>>
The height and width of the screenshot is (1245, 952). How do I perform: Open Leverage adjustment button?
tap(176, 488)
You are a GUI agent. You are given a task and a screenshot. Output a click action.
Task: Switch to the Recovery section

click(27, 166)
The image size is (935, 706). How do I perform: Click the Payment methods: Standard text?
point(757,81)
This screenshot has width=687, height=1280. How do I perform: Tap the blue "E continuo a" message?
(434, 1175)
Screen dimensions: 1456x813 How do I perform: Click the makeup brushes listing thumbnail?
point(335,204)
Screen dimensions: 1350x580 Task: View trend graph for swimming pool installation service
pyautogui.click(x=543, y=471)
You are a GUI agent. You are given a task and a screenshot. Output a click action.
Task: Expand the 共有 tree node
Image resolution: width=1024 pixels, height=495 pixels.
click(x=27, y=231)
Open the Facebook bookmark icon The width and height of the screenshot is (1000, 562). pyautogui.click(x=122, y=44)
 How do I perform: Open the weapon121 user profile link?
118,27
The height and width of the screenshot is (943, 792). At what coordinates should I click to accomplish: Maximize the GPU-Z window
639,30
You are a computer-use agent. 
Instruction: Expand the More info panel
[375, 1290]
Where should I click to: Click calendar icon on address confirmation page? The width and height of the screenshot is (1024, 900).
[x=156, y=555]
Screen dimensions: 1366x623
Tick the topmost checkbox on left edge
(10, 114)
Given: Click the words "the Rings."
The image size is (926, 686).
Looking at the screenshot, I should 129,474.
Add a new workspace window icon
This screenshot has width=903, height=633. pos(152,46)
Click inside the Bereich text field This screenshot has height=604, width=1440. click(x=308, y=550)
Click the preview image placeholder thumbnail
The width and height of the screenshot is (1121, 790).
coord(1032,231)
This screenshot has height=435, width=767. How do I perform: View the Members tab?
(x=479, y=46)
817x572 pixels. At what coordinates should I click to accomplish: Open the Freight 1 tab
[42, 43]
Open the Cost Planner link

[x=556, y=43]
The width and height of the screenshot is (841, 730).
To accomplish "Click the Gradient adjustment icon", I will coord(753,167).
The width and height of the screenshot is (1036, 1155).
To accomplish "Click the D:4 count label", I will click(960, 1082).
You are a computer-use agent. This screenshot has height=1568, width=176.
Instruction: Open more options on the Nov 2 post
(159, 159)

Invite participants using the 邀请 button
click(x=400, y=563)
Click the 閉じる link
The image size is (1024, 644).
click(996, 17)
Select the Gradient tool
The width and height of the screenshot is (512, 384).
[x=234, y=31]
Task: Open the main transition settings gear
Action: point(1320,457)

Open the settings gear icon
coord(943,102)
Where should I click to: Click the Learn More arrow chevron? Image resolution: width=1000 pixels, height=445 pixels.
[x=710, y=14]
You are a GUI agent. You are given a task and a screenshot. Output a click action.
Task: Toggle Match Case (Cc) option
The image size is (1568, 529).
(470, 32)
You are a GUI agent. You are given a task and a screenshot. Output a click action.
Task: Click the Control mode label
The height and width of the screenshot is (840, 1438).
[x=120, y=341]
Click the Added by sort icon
<<
> _What is required_
Would you quote, exactly and only, the lines from the one containing "Click the preview image placeholder thumbnail" to the end of the entries?

> _Answer box_
Click the preview image placeholder thumbnail
The width and height of the screenshot is (1121, 790).
coord(1032,231)
This screenshot has height=435, width=767. How do I perform: View the Members tab?
(x=479, y=46)
817x572 pixels. At what coordinates should I click to accomplish: Open the Freight 1 tab
[42, 43]
Open the Cost Planner link

[x=556, y=43]
The width and height of the screenshot is (841, 730).
To accomplish "Click the Gradient adjustment icon", I will coord(753,167).
The width and height of the screenshot is (1036, 1155).
To accomplish "Click the D:4 count label", I will click(960, 1082).
You are a computer-use agent. This screenshot has height=1568, width=176.
Instruction: Open more options on the Nov 2 post
(159, 159)

Invite participants using the 邀请 button
click(x=400, y=563)
Click the 閉じる link
The image size is (1024, 644).
click(996, 17)
Select the Gradient tool
The width and height of the screenshot is (512, 384).
[x=234, y=31]
Task: Open the main transition settings gear
Action: point(1320,457)

Open the settings gear icon
coord(943,102)
Where should I click to: Click the Learn More arrow chevron? Image resolution: width=1000 pixels, height=445 pixels.
[x=710, y=14]
You are a GUI agent. You are given a task and a screenshot. Output a click action.
Task: Toggle Match Case (Cc) option
The image size is (1568, 529).
(470, 32)
You are a GUI agent. You are given a task and a screenshot. Output a click action.
Task: Click the Control mode label
The height and width of the screenshot is (840, 1438).
[x=120, y=341]
Click the Added by sort icon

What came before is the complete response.